[Exercise requirements]: A word-for-word transcript of the closing lines is required: from the one with "Viewport: 1400px width, 853px" through the final line of the data.

[Information supplied]:
* * * * * * * * *

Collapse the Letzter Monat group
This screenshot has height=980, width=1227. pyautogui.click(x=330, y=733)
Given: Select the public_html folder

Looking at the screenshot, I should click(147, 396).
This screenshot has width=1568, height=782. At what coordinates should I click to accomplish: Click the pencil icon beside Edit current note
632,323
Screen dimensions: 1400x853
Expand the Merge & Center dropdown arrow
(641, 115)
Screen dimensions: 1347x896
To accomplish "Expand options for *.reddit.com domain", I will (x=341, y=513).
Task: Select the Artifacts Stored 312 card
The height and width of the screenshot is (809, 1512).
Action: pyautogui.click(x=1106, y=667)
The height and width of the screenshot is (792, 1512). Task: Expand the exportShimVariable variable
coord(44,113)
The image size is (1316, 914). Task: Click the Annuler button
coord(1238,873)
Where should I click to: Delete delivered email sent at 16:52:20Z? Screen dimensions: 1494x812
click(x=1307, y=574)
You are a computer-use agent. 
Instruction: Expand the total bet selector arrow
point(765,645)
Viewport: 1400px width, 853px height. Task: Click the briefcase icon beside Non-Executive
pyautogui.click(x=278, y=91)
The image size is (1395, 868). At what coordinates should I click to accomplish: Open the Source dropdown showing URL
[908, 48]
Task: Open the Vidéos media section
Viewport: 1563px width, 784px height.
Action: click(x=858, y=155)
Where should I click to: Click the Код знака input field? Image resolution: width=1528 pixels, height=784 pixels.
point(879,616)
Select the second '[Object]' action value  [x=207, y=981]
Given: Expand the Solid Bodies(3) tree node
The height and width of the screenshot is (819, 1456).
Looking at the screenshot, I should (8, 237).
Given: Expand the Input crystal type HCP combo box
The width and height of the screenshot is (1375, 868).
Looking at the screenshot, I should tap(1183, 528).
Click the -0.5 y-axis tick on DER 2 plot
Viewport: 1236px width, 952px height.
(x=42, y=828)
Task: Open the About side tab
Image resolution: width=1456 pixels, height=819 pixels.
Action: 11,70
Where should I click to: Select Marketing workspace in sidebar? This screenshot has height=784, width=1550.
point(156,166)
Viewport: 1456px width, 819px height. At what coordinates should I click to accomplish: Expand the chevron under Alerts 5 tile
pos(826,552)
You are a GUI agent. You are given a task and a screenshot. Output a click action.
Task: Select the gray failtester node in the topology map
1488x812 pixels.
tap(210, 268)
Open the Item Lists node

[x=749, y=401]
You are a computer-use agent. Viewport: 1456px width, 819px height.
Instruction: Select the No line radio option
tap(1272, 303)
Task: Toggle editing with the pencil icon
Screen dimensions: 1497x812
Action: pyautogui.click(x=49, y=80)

* * * * * * * * *

[Result]:
Viewport: 1400px width, 853px height. Task: Click the briefcase icon beside Non-Executive
pyautogui.click(x=278, y=91)
The image size is (1395, 868). At what coordinates should I click to accomplish: Open the Source dropdown showing URL
[908, 48]
Task: Open the Vidéos media section
Viewport: 1563px width, 784px height.
Action: click(x=858, y=155)
Where should I click to: Click the Код знака input field? Image resolution: width=1528 pixels, height=784 pixels.
point(879,616)
Select the second '[Object]' action value  [x=207, y=981]
Given: Expand the Solid Bodies(3) tree node
The height and width of the screenshot is (819, 1456).
Looking at the screenshot, I should (8, 237).
Given: Expand the Input crystal type HCP combo box
The width and height of the screenshot is (1375, 868).
Looking at the screenshot, I should tap(1183, 528).
Click the -0.5 y-axis tick on DER 2 plot
Viewport: 1236px width, 952px height.
(x=42, y=828)
Task: Open the About side tab
Image resolution: width=1456 pixels, height=819 pixels.
Action: 11,70
Where should I click to: Select Marketing workspace in sidebar? This screenshot has height=784, width=1550.
point(156,166)
Viewport: 1456px width, 819px height. At what coordinates should I click to accomplish: Expand the chevron under Alerts 5 tile
pos(826,552)
You are a GUI agent. You are given a task and a screenshot. Output a click action.
Task: Select the gray failtester node in the topology map
1488x812 pixels.
tap(210, 268)
Open the Item Lists node

[x=749, y=401]
You are a computer-use agent. Viewport: 1456px width, 819px height.
Instruction: Select the No line radio option
tap(1272, 303)
Task: Toggle editing with the pencil icon
Screen dimensions: 1497x812
Action: pyautogui.click(x=49, y=80)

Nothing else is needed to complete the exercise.